Fortunately for me, the key word is “sometimes” — I don’t feel that way all the time or even often. But every once in a while those nagging feelings of what I think I can’t do come to the surface and take hold like hungry ticks on a fat lap-dogs’ belly.
A few weeks ago I hoped that someone or something would throw me a lifesaver because I couldn’t breathe. I am happy to say I found it bobbing up and down in the waters of my mind and I made it to dry land. I do believe that writing this blog provides me with much-needed therapy. I started this journey, not because I wanted to become a famous blogger, but because I felt it would motivate me and keep me from quitting. That’s what it does. Every post I write and every reply from one of my dear friends; every email I receive that someone new is “following me”, or “liked” my post is like a virtual hug that I feel here in my little “dorm room/office“. I crave those hugs, I need them. Sometimes I think I’m In over My Head but I know there are people reading this who believe without a doubt that I’m not; that “I got this”.
The good news is that I signed up for class again this semester! This is a 100% on-line class which fits in perfectly with my hectic life. I’ve also taken a mental “chill pill'” when it comes to my new job in the new year. I had to because I was quite literally making myself sick with worry. I am learning to say no to some things and how to say, I’m the boss and this is the way I want it to be done. Words I would never have thought I could say, never mind would feel the confidence to believe in after I say them. But I do. It’s empowering and it helps me get through the day and start to feel these small glimmers of, dare I say, — success (okay let’s just say, ‘not failures’).

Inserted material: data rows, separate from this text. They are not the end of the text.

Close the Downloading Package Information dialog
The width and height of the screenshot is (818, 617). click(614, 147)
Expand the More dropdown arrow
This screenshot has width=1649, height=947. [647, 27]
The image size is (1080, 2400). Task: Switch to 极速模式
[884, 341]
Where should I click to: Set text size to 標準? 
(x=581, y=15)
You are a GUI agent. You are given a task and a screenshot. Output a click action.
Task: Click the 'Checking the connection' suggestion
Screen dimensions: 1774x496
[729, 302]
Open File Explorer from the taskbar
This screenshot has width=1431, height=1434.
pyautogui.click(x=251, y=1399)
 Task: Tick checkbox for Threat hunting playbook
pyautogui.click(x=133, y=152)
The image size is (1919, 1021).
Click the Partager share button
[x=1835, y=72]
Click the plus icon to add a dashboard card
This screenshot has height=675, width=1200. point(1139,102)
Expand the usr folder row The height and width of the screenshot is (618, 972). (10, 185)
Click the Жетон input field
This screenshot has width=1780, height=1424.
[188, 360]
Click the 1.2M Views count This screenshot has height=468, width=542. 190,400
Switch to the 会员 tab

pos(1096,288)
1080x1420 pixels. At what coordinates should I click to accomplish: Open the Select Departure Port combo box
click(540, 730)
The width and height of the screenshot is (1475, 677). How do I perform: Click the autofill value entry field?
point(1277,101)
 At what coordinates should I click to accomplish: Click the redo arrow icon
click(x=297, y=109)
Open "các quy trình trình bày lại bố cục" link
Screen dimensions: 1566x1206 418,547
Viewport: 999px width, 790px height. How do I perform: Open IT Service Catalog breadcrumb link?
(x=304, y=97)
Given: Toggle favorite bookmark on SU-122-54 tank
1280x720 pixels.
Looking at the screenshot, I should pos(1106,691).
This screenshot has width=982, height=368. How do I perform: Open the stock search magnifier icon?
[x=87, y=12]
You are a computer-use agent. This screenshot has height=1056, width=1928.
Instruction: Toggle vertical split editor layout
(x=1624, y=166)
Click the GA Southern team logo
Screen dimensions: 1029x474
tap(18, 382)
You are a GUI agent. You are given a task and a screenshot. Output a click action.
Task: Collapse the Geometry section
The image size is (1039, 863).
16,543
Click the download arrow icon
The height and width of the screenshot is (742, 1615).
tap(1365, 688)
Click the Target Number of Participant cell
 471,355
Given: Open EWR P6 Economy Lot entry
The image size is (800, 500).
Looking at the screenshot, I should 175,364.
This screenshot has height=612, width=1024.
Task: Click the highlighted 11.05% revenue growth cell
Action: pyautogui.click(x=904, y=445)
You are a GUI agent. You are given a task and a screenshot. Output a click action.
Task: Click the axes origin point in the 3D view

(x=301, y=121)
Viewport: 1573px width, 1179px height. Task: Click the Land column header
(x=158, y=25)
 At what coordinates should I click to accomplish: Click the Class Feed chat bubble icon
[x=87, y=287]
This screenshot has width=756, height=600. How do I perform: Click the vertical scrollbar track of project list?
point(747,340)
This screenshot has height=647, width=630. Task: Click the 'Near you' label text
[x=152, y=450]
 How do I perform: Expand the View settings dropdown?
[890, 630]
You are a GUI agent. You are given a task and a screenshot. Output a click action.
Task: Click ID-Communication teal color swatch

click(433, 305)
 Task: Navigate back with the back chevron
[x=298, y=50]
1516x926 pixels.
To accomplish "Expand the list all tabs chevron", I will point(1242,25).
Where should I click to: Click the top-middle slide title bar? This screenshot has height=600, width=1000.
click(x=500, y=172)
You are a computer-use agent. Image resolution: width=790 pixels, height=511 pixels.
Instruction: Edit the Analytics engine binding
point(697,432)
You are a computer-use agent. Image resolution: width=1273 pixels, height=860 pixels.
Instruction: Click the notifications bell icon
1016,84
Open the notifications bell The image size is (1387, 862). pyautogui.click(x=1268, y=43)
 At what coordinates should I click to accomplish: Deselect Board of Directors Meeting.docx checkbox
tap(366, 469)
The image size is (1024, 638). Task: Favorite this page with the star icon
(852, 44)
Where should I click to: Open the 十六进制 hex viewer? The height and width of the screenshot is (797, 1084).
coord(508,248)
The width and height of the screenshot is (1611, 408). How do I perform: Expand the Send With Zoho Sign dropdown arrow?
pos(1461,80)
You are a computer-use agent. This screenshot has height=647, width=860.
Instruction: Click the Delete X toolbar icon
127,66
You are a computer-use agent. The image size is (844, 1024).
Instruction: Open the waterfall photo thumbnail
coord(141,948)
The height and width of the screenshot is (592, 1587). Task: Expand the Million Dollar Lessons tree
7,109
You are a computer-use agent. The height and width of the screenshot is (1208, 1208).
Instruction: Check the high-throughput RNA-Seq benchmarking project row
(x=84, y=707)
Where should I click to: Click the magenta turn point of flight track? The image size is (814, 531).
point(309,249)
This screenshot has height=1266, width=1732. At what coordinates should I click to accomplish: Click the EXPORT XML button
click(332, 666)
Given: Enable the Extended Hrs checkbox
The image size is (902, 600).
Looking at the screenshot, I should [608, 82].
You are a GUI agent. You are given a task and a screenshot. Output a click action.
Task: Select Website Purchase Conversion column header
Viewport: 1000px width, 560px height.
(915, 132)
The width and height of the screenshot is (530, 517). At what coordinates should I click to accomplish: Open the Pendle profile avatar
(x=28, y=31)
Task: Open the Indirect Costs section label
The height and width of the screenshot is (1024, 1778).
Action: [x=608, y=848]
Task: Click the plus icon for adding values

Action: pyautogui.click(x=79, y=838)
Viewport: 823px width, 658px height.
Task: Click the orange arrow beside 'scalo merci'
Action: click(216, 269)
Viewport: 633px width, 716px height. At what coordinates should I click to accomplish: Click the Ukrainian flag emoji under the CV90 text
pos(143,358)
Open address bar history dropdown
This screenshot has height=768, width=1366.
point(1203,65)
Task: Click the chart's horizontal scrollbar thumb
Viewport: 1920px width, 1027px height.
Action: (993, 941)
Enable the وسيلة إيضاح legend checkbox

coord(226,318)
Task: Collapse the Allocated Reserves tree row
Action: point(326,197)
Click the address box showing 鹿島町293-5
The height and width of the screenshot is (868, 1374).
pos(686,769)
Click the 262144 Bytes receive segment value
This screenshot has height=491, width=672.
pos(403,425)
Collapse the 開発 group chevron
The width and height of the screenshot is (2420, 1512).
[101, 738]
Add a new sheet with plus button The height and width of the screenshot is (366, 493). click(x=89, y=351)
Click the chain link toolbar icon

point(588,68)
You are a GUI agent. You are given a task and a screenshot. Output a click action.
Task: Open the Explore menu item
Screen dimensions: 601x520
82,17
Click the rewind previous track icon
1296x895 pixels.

Although its 22 degrees outside and a winter storm is blanketing my home like a scene from a snowpocalypse movie; technically its Spring in the world of academia. So today its Spring for me too! This semester begins with a renewed sense of hope and a deep sense of gratitude for all of you who, whether you knew it or not, tossed me the life lines I needed. I have to admit, I didn’t think I would be writing this message this way. I thought it would be an explanation of why I had to take a short break, and filled with promises that I would return and not let myself down. But that’s not today’s message. Today I’m still here, I’m still on this journey, and as I look back on the last few weeks, I have to say Sometimes I’m Proud Of Me.